Record set:
※
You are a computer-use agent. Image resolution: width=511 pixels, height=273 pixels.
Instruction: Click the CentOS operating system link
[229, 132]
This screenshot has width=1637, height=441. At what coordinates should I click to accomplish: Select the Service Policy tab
※
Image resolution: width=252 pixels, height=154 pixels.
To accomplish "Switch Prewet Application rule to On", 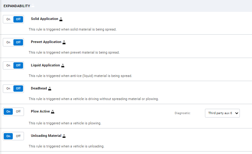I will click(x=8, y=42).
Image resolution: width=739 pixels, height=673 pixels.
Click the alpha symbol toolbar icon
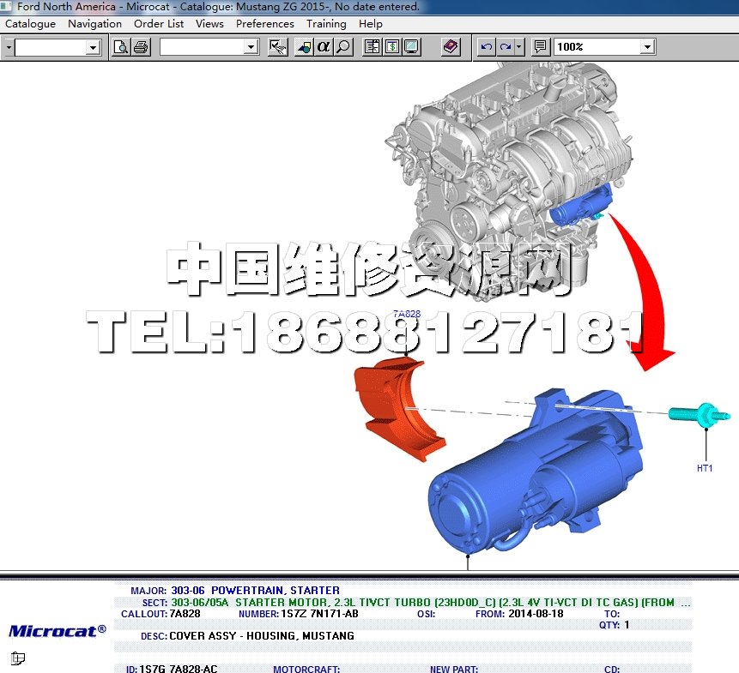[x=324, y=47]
※
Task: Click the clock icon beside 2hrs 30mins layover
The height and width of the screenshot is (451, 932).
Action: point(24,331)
※
Problem to work on:
Search the data above and return each line in which "Image" occurs.

Solution to this problem:
You are a computer-use agent. Image resolution: width=511 pixels, height=273 pixels.
Image resolution: width=252 pixels, height=154 pixels.
Image resolution: width=739 pixels, height=673 pixels.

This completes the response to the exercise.